Feel free to check out our Experimental Report.

This project was developed as part of the Software Development for Information Systems (K23a) course at DIT-NKUA.

Team members

Quick start guide

This project supports 3 Vamana indexing implementations:

  • Original Vamana
  • Filtered Vamana
  • Stitched Vamana

Compilation

This project can be compiled by using the make all command in the base folder.

Execution

You can run this project by executing ./bin/project ... from the base folder, followed by the arguments as shown below:

  • data=[filename]: file containing the data points/graph representation
  • datatype=[f/c/i]: type of data in file (Defaults to f)
  • filetype=[d/g]: d for raw-data, g for graph representation (Defaults to d)
  • dimensions=[int >= 1]: Sets the dimension-count of the elements (Defaults to 100)
  • index=[f/s/u]: f for filtered Vamana, s for stitched Vamana, and u for unfiltered
  • k=[int >= 1]: (Defaults to 1)
  • R=[int >= 1]: (Defaults to 1)
  • L=[int >= 1]: (Defaults to 1)
  • a=[float >= 1]: (Defaults to 1)
  • queries=[filename]: file containing the queries (empty supported only when queries count is set to 0)
  • queriescount=[int >= 0]: number of queries to be performed from file (Defaults to 1)
  • printing=[true/false]: Enable or disable detailed printing (Defaults to true)
  • savegraph=[true/false]: Save the graph created to a file (Defaults to false)
  • truthfile=[filename]: File containing the ground truth. Accuracy will not be calculated when a value is not set
  • optimized=[true/false]: Selects the implementation to be used, optimized uses parallelism for the calculations (Defaults to false)
  • randinit=[true/false]: Selects if random neighbours should be added when initializing filtered and stitched vamana (Defaults to false)
  • randmedoid=[no/semi/yes]: Selects the way to calculate medoid ONLY in original vamana implementation.
    • no: Performs a brute force search
    • semi: Performs a brute force search in a 10% random subpart of the dataset
    • yes: Picks a medoid at random.
  • threadcount=[int >=1]: For thread count > 1, parallelism will be used whenever possible. (Defaults to 1)
  • medoidparallel=[int >=1]: For medoid parallel > 1 and randmedoid=no, brute force medoid calculation will be used with medoidparallel threads.
  • cache=[true/false]: Enables or disables an LRU distance cache. (Defaults to false)

An example of execution is : ./bin/project data=./data/dummy-data.bin datatype=f k=20 R=40 L=50 a=1.4 queries=./data/dummy-queries.bin queriescount=2 index=u

You can also set the attributes inside a config file and execute like this:

./bin/project -config ./config.txt

The config file must not have extra whitespaces and have only one attribute in each line.

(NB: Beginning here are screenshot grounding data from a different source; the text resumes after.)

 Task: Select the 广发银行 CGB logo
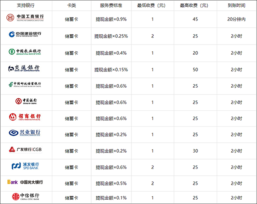(26, 150)
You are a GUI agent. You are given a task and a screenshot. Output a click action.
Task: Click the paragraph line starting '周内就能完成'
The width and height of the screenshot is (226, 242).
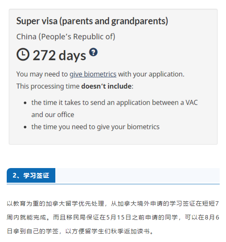(113, 217)
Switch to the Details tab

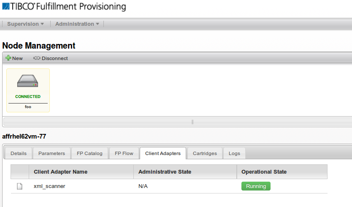(x=19, y=153)
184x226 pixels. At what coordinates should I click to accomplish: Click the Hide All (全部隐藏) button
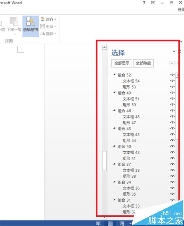(144, 63)
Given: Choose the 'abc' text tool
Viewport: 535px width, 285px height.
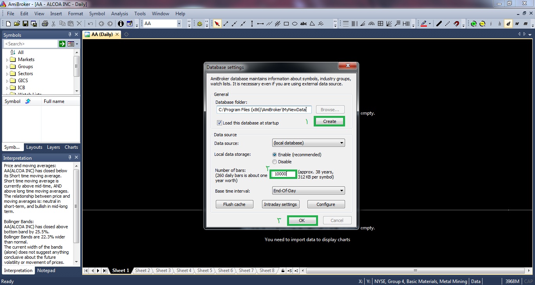Looking at the screenshot, I should [304, 24].
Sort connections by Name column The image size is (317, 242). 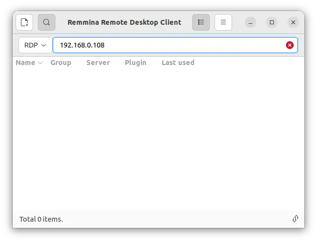click(x=25, y=63)
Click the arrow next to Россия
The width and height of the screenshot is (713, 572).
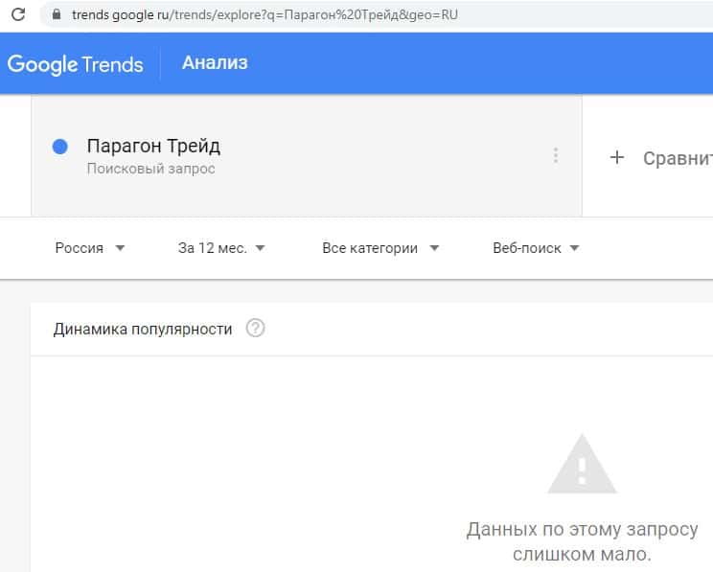[120, 248]
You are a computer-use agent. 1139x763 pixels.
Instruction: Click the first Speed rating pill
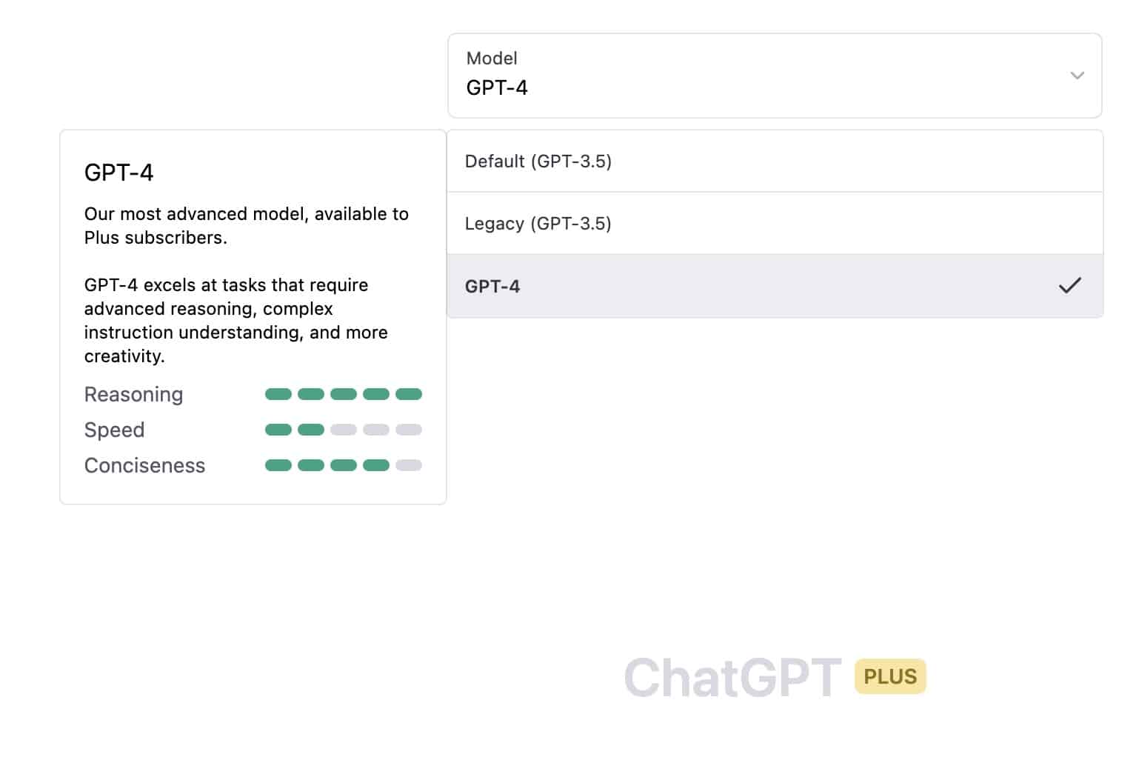[278, 429]
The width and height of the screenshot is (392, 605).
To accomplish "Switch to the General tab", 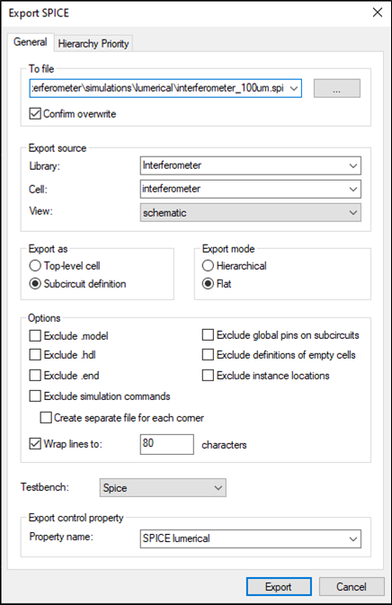I will click(x=30, y=42).
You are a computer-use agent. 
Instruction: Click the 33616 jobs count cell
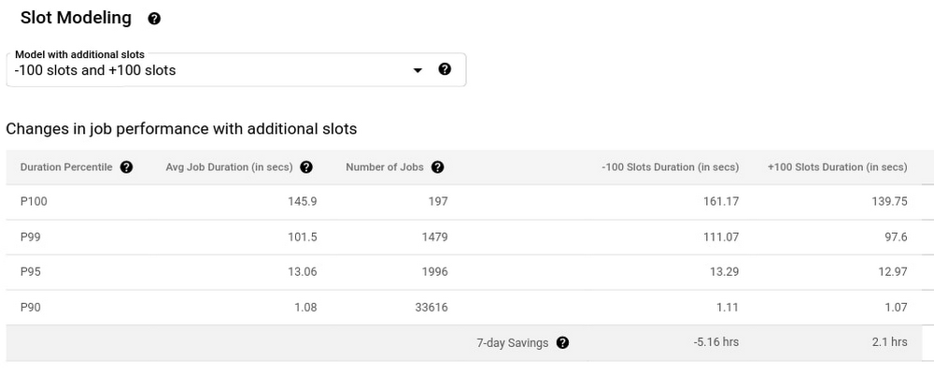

Comments can be made in a line using the #

Sample of a config:

# I am a config file
data=./data/dummy-data.bin
datatype=f
k=20
R=40
L=50
a=1.4
queries=./data/dummy-queries.bin
queriescount=2
printing=true
savegraph=false

An already populated configuration file exists in the main directory, and can be used by running make run Additionally, using make run-timed you can also see the project's execution time

Unit Testing

You can run all unit tests available with make run_tests, or with the bash script located in /tests/tests.bash or one at a time using the executables in the /bin folder

(Note: Due to ENV variables, some tests may not run if your terminal is not in the /tests folder running ../bin/[testname])

You can check for memory leaks using make run_valgrind_tests.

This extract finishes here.